Any ideas at all would be appreciated! Cheers!


----------



## BobBoyce (Aug 21, 2004)

Many of the farmers around here just attach their hydraulic pump to the PTO. You can make up a removable assembly, if you like, to mount your control valves in.

Bob


----------



## Ross (May 9, 2002)

Did you want ideas on a front mounted pump running off the flywheel or a tap system to pull high pressure off the existing internal hydraulics?


----------



## Ozarks_1 (Jan 11, 2003)

1948 Ferguson TO20 ...

When I added the front end loader - an old Dearborn unit - I wanted to keep the PTO available at all times. I mounted an electric-hydraulic pump from a flatbed car carrier on a homebuilt bracket behind the tractor seat. I put a manual switch and large indicator light in the dash of the tractor to turn the pump on (through an auto solenoid) when needed. Homebuilt levers attached to a set of used control valves from a forklift completed the installation. 

The only problem I've encountered so far with this set-up is it's necessary to turn the pump on ONLY when you need it and not leave it running needlessly. The electric motor used is a simple heavy-duty GM starter motor adapted to a hydraulic pump - and it tends to overheat and stop working after a while if running continually. (After it cools off, it works fine once again.) 

BTW - the reason for the large indicator light is simple: I tend to wear hearing protectors when operating the tractor and it's hard to hear the hydraulic pump over the engine noise ... the indicator light is hard to miss. 

Good luck!


----------



## rambler (Jan 20, 2004)

waterguy said:


> Greetings! Anybody have a good idea how to adapt a hydraulic pump to a MF65 tractor so that I can install a loader on the front? It has PTO and a live 3pt hitch, but no hydraulic pump or controllers.
> 
> Any ideas at all would be appreciated! Cheers!

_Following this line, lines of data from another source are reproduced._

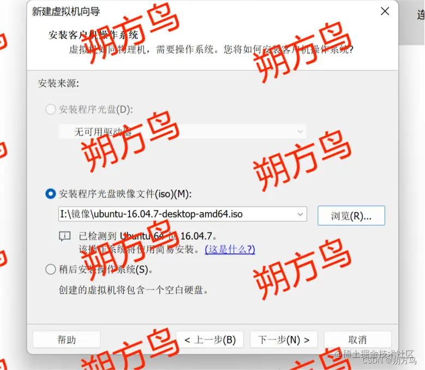This screenshot has width=425, height=370.
Task: Click the info icon beside detected Ubuntu message
Action: click(x=64, y=236)
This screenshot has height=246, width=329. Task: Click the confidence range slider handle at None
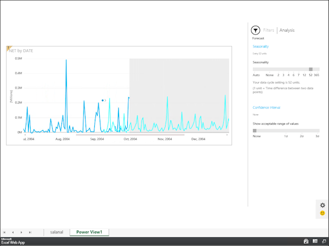(254, 131)
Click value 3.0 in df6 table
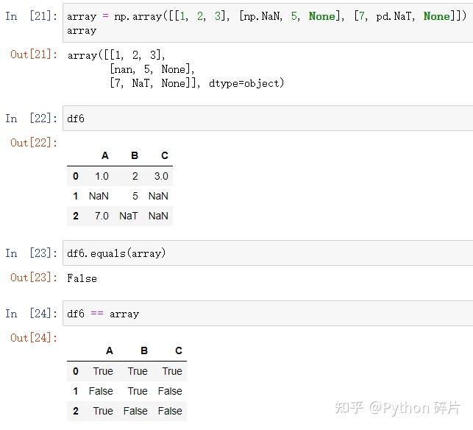Viewport: 473px width, 430px height. pos(161,176)
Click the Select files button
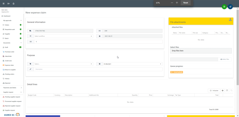This screenshot has height=117, width=239. pos(225,59)
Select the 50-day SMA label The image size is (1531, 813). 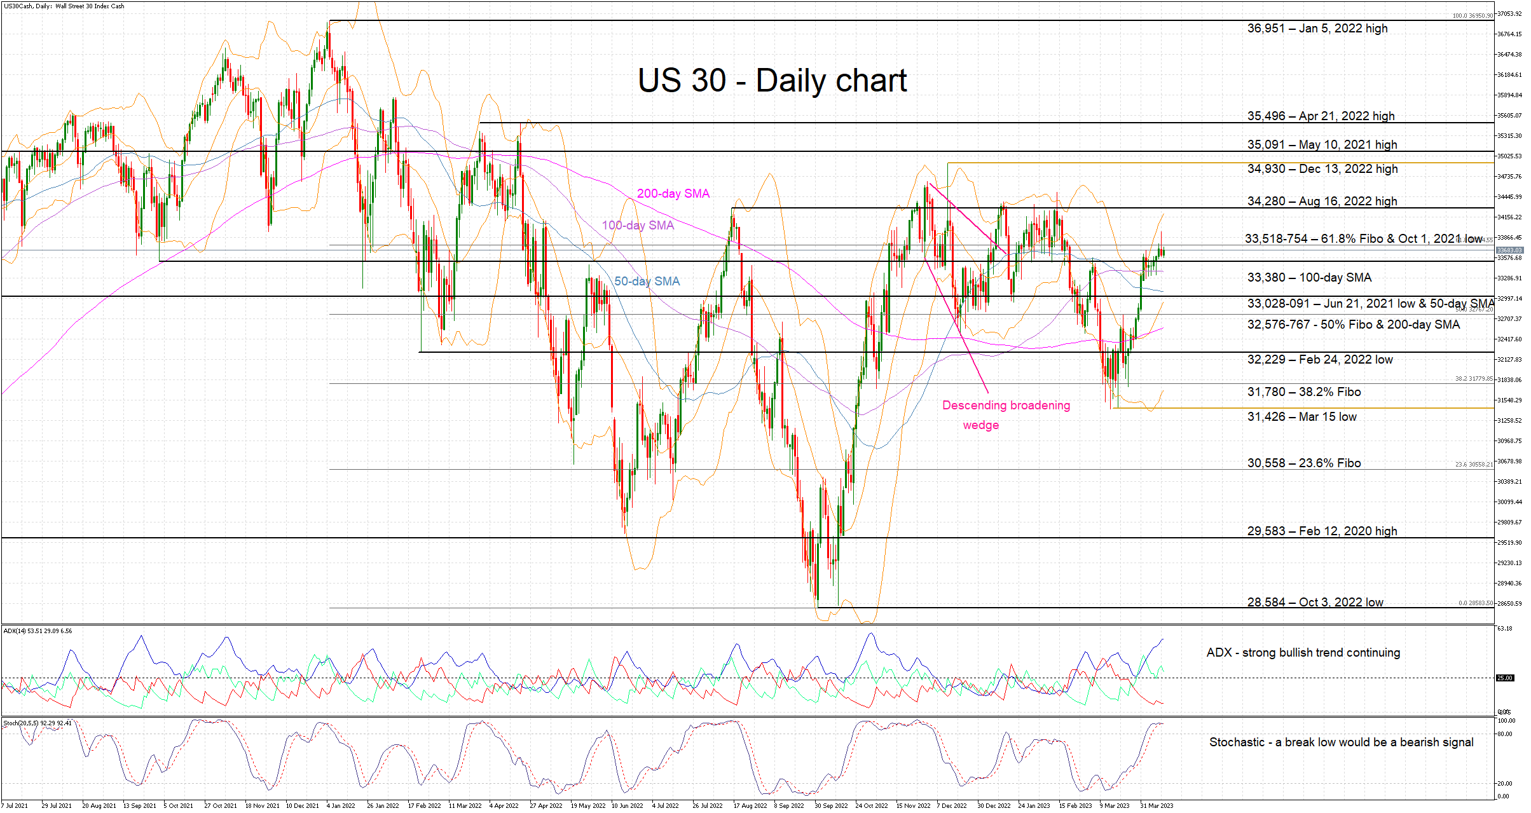647,281
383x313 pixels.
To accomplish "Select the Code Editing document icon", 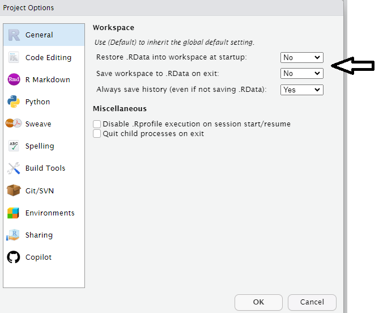I will point(14,57).
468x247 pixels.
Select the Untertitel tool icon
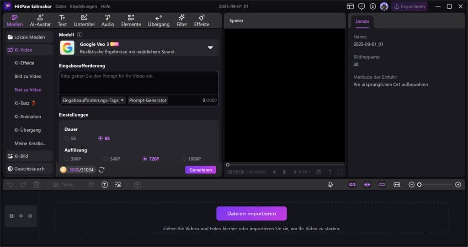click(84, 20)
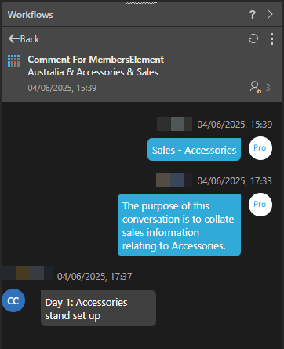Image resolution: width=284 pixels, height=349 pixels.
Task: Select the CC user avatar
Action: click(x=13, y=300)
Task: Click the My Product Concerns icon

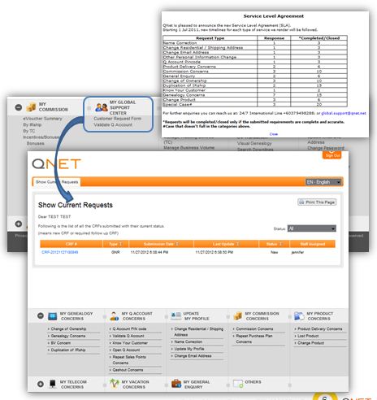Action: [x=299, y=316]
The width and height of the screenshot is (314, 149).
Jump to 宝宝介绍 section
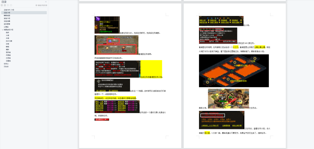click(x=7, y=18)
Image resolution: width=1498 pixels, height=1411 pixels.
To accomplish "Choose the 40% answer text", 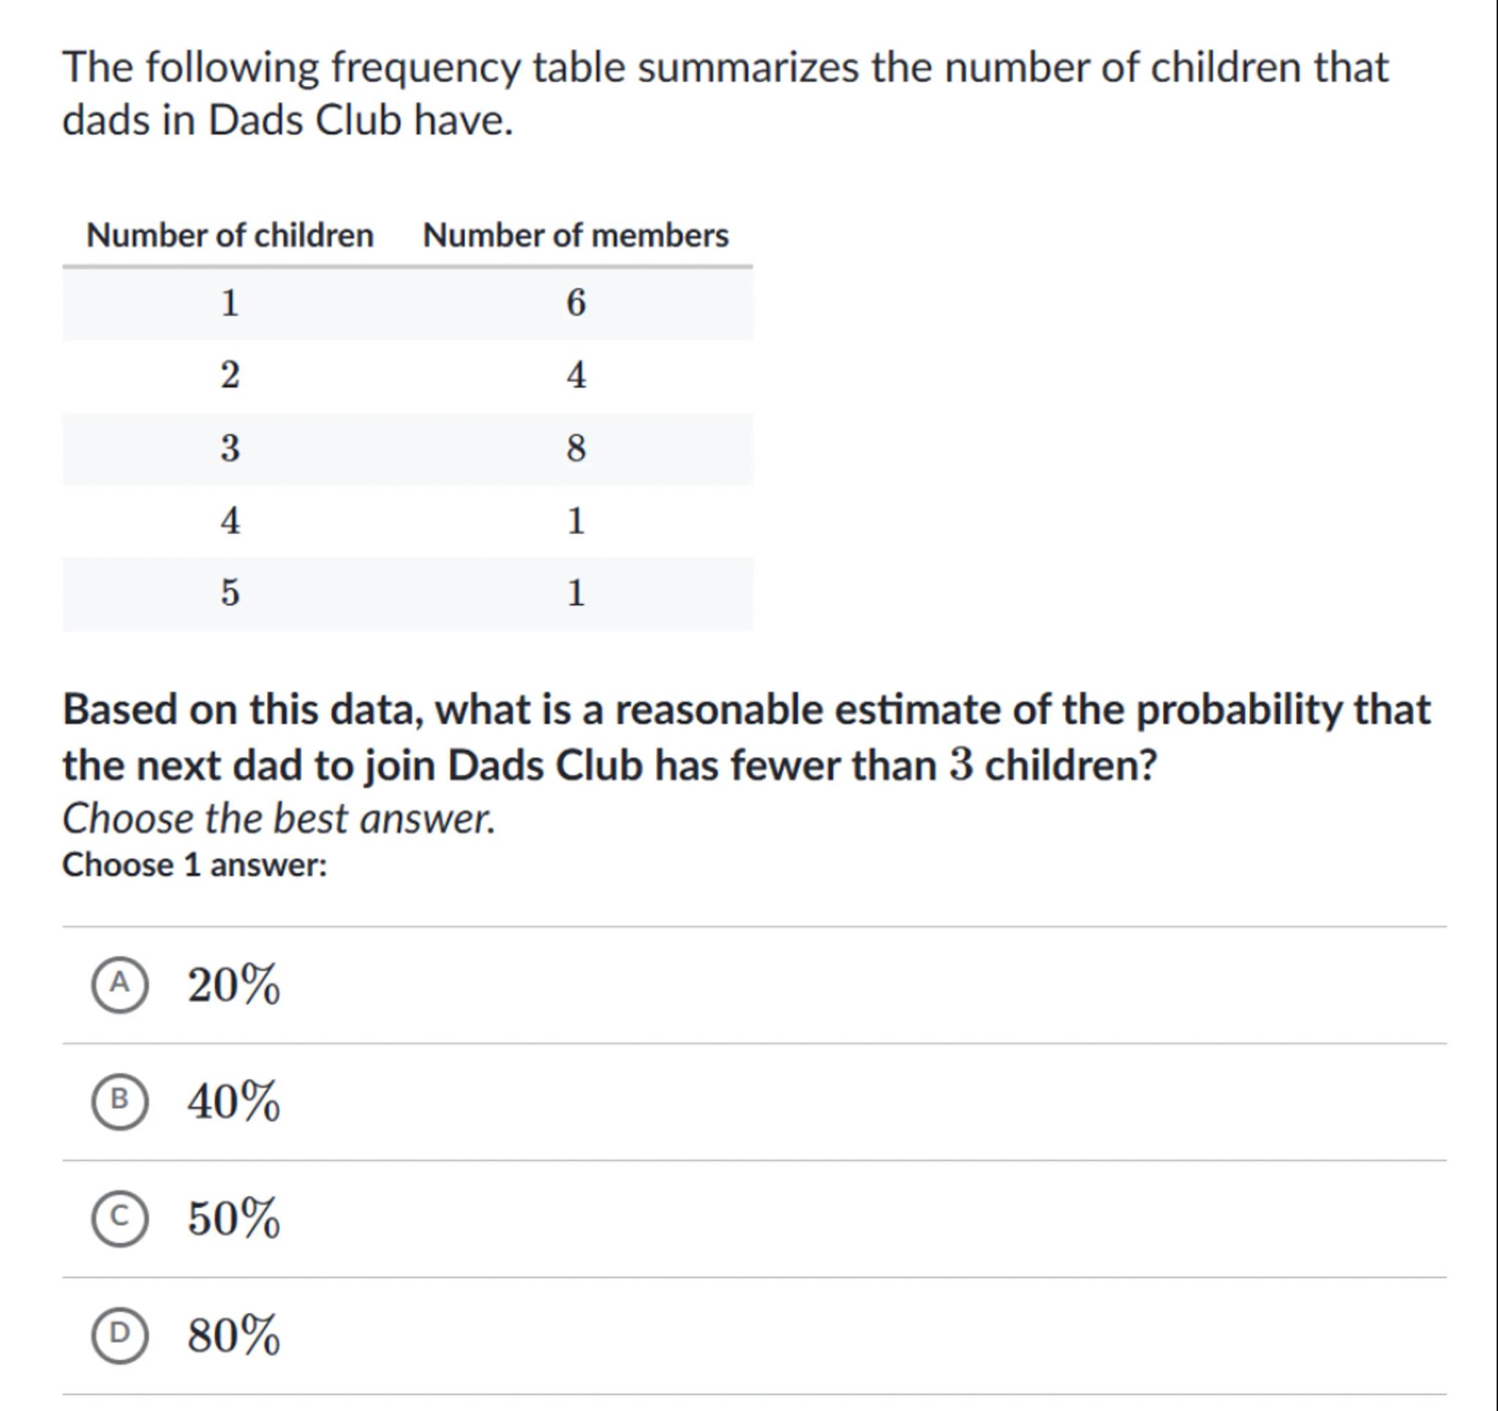I will 234,1101.

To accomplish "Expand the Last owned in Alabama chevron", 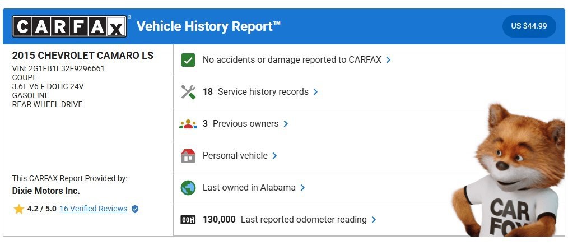I will pyautogui.click(x=302, y=188).
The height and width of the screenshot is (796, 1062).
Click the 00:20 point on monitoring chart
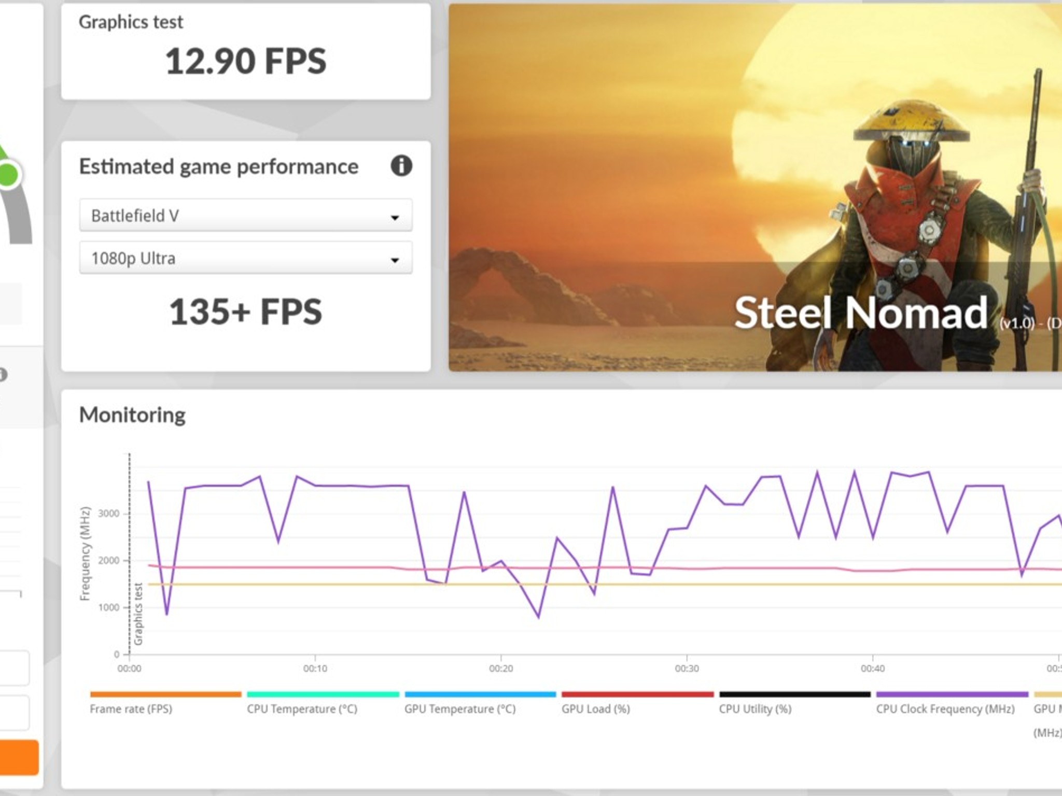[501, 668]
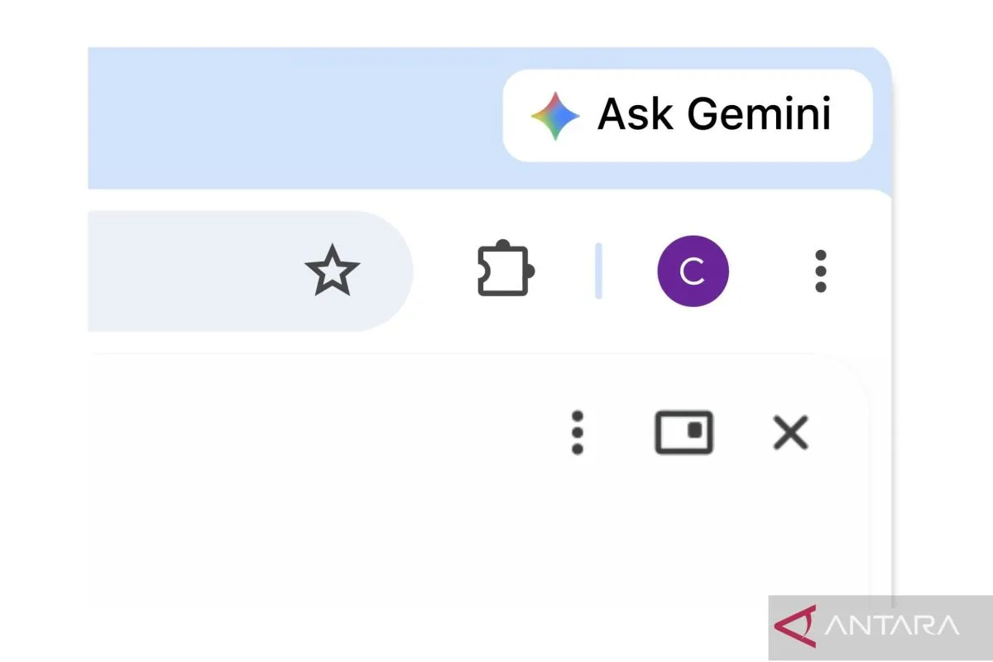Open the purple C profile avatar
This screenshot has height=662, width=993.
tap(693, 271)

I'm not terribly familiar with MF, but:

I believe you can easily put a front crankshaft driven pump on them. Some loaders incorporate a tank in the frame, etc. or you can use the oil from your tractor rear or add a tank.

You can tap into the exsisting hyd pump that runs your 3pt. generally a plate & set of valves - like I say, not sure on your make. Depends on how many gallons/minute you need, and what your tractor pump supplies....

You can put a pto hyd pump on your tractor. Again, can be a totally independent system with it's own tank, or can use the rear hyd fluid. This works better with live pto...

You might wish to ask at www.ytmag.com, lots of experience with this type of thing there.

--->Paul


----------



## jacksun (May 16, 2004)

waterguy said:


> Greetings! Anybody have a good idea how to adapt a hydraulic pump to a MF65 tractor so that I can install a loader on the front? It has PTO and a live 3pt hitch, but no hydraulic pump or controllers.
> 
> Any ideas at all would be appreciated! Cheers!


YOUR MF65 ALREDY HAS HYDRAULICS THATS WHAT RUNS THE 3PT HITCH THERE IS A PLATE WITH A PLUG RIGHT BETWEEN YOUR LEGS WHILE YOU ARE SITTING ON THE SEAT THATS WHERE THE ACC HYDRAULIC LINES ATTACH THE FACTORY VALVES BOLTED ON THERE BU THE ACCESSORY VALVES HAVE TO HAVE ANOTER LINE AND BE MOUNTED SOMEWHERE ELSE.


----------